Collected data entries
-*-*-
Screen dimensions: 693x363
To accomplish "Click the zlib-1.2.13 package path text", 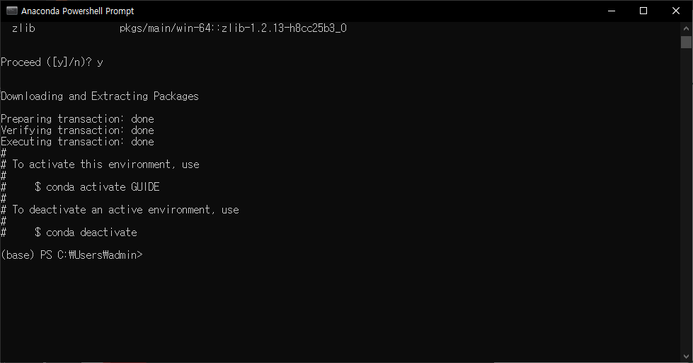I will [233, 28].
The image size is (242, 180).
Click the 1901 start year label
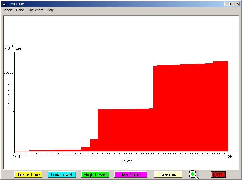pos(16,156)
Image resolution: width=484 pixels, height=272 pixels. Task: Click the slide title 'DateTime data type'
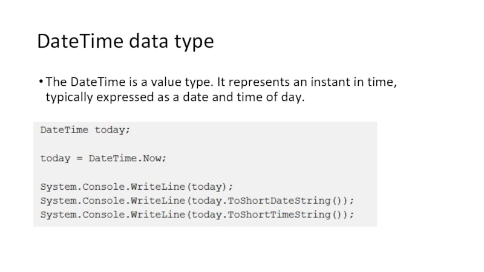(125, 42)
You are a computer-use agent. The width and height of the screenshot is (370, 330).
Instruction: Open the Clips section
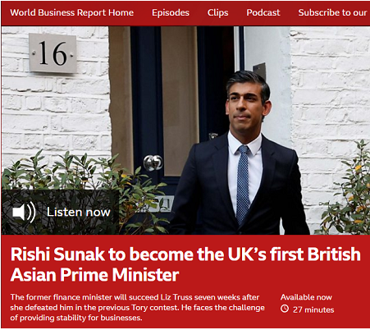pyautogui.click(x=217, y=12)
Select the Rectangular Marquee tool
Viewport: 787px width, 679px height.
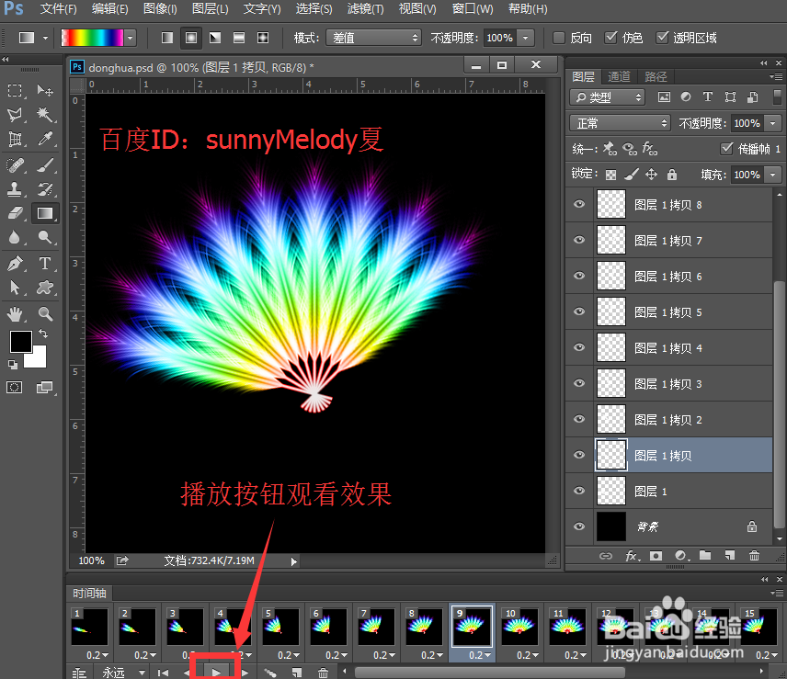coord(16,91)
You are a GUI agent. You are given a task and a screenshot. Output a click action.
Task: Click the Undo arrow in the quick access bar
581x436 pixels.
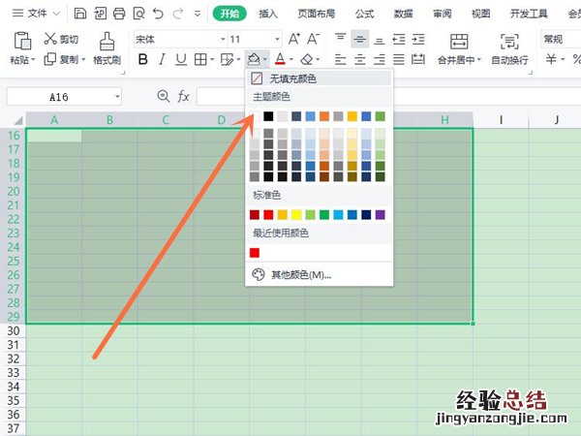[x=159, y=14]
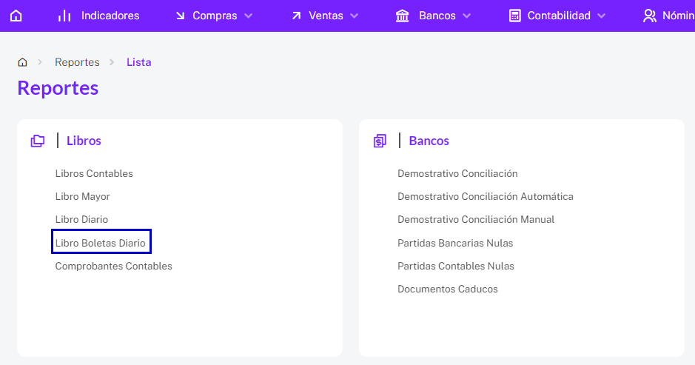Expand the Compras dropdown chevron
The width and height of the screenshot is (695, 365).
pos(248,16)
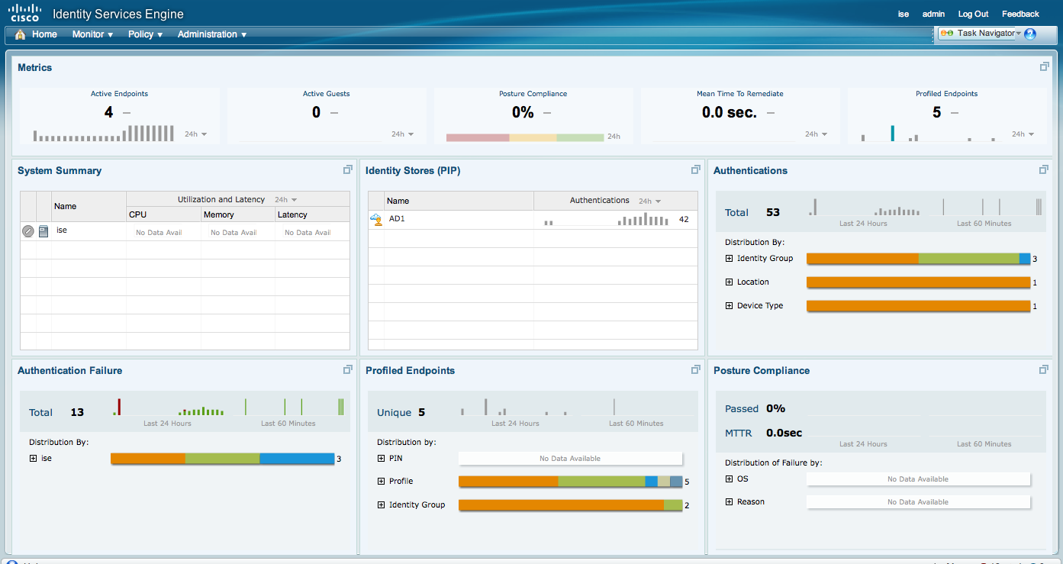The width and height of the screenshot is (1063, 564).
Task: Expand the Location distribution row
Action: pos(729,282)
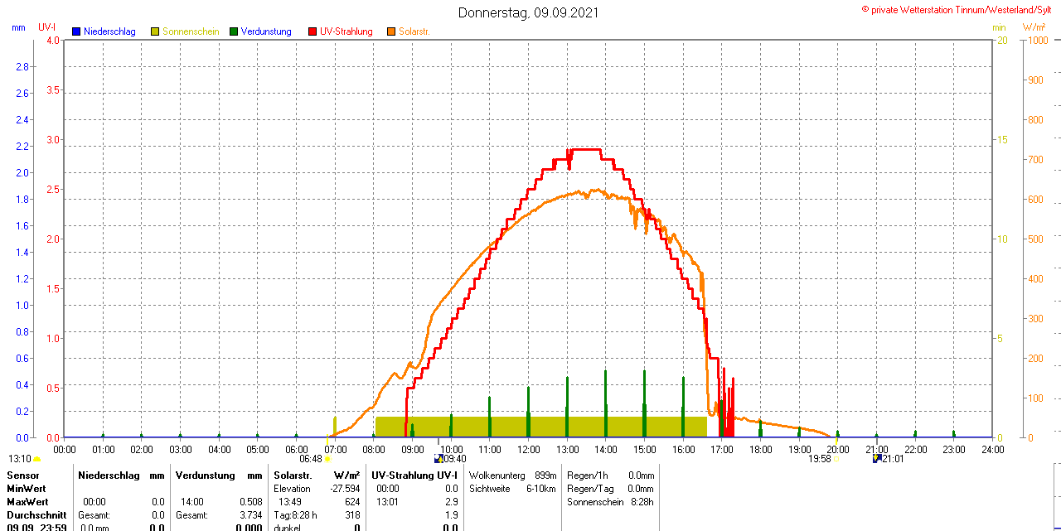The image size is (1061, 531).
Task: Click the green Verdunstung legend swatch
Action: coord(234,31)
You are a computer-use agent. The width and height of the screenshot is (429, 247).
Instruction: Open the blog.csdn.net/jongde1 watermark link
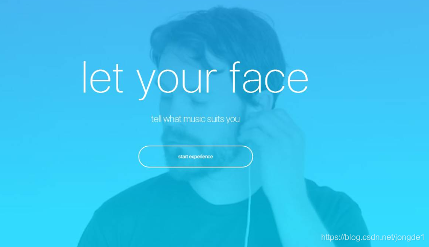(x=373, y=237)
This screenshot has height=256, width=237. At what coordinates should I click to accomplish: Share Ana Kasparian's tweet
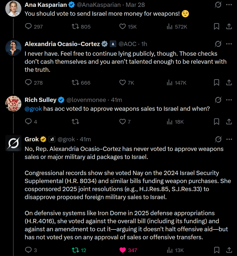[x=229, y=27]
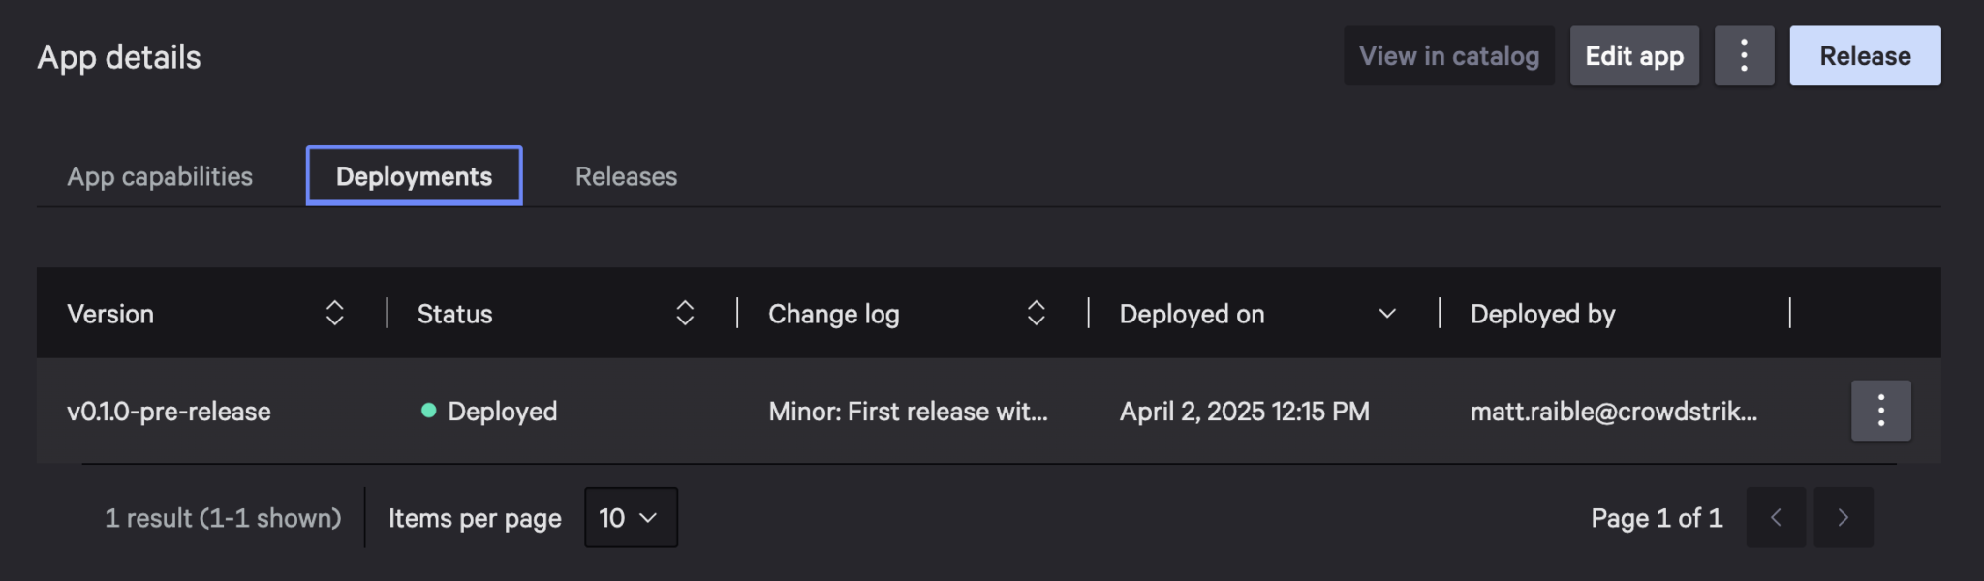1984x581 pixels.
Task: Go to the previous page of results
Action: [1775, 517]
-*-*-
### PROBLEM REQUIREMENTS
A single number is needed: the count of lines in the records that contain "computer".

### RESULT BELOW
2